TEXT EXCERPT:
++++++++

All incremental direct costs involved in increasing the fleet, whether pursuant
to the paragraph immediately above or pursuant to an increase in a Future
Allocation, shall be paid by LTS. Such costs are not limited to the pickup and
survey of equipment but also include any increase in daily per diem due to
market conditions which may affect the terms and length of any lease
requirements. APL shall use its best efforts when increasing the fleet pursuant
to LTS' needs to do so in the most economical manner possible consistent with
obtaining equipment of adequate quality.

APL represents and warrants that it has obtained all consents, approvals,
authorizations, waivers and amendments required to be obtained from any third
party under its existing lease agreements and/or other obligations prior to
entering into this Chassis Sublet and the consummation of the transactions
contemplated herein.

++++++++

DIRECTION 1: In the records below, starting from the first line and stopping after the line that contains "Image resolution: width=786", replace "headset" with "headphones" and leave everything else unchanged.

++++++++

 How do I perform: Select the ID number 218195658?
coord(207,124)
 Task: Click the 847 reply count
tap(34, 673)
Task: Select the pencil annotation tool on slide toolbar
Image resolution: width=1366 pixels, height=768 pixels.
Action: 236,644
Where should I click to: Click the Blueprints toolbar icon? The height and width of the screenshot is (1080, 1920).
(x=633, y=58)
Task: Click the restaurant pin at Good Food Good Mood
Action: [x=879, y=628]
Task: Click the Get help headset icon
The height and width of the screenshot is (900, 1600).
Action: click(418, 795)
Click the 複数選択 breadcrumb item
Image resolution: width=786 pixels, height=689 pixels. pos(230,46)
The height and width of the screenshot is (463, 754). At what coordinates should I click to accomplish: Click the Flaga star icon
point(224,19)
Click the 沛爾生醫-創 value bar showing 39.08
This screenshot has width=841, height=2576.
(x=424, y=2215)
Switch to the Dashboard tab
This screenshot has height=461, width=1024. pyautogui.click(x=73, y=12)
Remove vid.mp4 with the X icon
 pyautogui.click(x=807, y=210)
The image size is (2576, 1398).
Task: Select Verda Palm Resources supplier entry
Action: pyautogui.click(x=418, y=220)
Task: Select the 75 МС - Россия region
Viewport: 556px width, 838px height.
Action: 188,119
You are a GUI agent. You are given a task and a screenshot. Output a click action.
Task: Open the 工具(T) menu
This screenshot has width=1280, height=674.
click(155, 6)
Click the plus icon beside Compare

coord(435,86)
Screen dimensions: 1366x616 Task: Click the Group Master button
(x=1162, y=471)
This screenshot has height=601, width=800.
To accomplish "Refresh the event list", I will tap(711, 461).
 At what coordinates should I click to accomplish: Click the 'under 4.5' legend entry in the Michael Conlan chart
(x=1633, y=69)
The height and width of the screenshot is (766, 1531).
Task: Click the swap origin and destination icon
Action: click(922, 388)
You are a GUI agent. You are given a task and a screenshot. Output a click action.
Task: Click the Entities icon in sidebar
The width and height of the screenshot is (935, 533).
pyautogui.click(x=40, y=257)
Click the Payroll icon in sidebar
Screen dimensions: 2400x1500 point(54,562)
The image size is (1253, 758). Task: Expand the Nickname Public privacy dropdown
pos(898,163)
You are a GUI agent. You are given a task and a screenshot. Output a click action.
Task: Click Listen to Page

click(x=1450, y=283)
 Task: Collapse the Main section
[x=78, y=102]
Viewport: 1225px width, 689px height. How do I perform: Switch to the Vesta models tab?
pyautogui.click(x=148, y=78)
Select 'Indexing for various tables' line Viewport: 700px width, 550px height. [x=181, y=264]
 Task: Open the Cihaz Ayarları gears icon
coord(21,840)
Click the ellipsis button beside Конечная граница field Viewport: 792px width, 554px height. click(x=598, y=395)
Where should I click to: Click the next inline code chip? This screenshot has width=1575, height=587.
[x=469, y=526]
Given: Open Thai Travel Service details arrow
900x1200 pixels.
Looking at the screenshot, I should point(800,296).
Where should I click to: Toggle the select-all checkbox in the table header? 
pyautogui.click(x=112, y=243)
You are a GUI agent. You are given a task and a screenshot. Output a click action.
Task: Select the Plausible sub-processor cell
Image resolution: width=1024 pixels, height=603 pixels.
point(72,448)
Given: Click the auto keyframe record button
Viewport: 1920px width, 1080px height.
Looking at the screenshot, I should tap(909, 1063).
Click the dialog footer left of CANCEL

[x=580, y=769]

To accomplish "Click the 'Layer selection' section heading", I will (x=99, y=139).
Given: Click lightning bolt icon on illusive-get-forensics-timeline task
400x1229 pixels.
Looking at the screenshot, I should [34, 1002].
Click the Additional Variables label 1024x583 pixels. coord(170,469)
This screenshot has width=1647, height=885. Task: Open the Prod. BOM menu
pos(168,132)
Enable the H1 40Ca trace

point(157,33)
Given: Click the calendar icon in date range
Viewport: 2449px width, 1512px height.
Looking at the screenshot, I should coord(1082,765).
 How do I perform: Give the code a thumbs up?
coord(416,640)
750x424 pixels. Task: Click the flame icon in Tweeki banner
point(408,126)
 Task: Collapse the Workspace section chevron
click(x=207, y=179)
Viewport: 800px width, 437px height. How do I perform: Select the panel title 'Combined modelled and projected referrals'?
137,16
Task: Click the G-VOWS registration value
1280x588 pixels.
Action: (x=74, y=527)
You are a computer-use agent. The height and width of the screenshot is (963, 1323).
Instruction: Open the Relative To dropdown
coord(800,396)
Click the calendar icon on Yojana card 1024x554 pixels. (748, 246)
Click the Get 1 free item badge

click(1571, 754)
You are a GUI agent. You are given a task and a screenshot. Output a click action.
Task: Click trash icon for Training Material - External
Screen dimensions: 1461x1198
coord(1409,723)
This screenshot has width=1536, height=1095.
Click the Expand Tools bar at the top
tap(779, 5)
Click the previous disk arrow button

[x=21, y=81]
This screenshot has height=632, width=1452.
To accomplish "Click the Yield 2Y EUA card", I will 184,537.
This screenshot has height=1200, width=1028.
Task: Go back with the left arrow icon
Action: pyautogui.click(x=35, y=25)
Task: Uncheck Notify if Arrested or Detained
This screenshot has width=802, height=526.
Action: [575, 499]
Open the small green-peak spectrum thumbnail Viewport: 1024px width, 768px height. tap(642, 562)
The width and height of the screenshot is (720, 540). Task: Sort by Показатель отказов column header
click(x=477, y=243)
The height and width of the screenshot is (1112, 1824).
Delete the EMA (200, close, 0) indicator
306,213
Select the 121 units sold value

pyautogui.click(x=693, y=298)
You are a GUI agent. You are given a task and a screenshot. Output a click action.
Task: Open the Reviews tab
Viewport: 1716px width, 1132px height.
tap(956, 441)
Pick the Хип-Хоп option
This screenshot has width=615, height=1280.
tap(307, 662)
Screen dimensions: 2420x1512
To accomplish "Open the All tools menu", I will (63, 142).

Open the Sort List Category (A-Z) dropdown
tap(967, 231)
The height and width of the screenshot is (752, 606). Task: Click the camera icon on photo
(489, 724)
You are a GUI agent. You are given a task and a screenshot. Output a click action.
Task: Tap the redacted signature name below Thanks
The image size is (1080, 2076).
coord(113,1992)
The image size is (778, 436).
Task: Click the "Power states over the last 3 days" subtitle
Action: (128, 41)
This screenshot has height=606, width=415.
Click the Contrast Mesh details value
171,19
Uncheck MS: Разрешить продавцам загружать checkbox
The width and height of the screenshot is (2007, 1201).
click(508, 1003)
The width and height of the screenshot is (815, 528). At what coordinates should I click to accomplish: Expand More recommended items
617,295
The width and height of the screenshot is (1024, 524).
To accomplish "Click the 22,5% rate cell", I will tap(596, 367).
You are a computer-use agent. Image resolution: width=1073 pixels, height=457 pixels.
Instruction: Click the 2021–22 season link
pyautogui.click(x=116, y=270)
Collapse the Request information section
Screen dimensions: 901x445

++++++++

DIRECTION 2: Please write out the chassis sublet excerpt, starting at the words "All incremental direct" and ending after "contemplated herein.".

PROBLEM SOLUTION 1:
 How do I perform: Select the ID number 218195658?
coord(207,124)
 Task: Click the 847 reply count
tap(34, 673)
Task: Select the pencil annotation tool on slide toolbar
Image resolution: width=1366 pixels, height=768 pixels.
Action: 236,644
Where should I click to: Click the Blueprints toolbar icon? The height and width of the screenshot is (1080, 1920).
(x=633, y=58)
Task: Click the restaurant pin at Good Food Good Mood
Action: [x=879, y=628]
Task: Click the Get help headphones icon
The height and width of the screenshot is (900, 1600).
Action: click(418, 795)
Click the 複数選択 breadcrumb item
Image resolution: width=786 pixels, height=689 pixels. pos(230,46)

PROBLEM SOLUTION 2:
All incremental direct costs involved in increasing the fleet, whether pursuant
to the paragraph immediately above or pursuant to an increase in a Future
Allocation, shall be paid by LTS. Such costs are not limited to the pickup and
survey of equipment but also include any increase in daily per diem due to
market conditions which may affect the terms and length of any lease
requirements. APL shall use its best efforts when increasing the fleet pursuant
to LTS' needs to do so in the most economical manner possible consistent with
obtaining equipment of adequate quality.

APL represents and warrants that it has obtained all consents, approvals,
authorizations, waivers and amendments required to be obtained from any third
party under its existing lease agreements and/or other obligations prior to
entering into this Chassis Sublet and the consummation of the transactions
contemplated herein.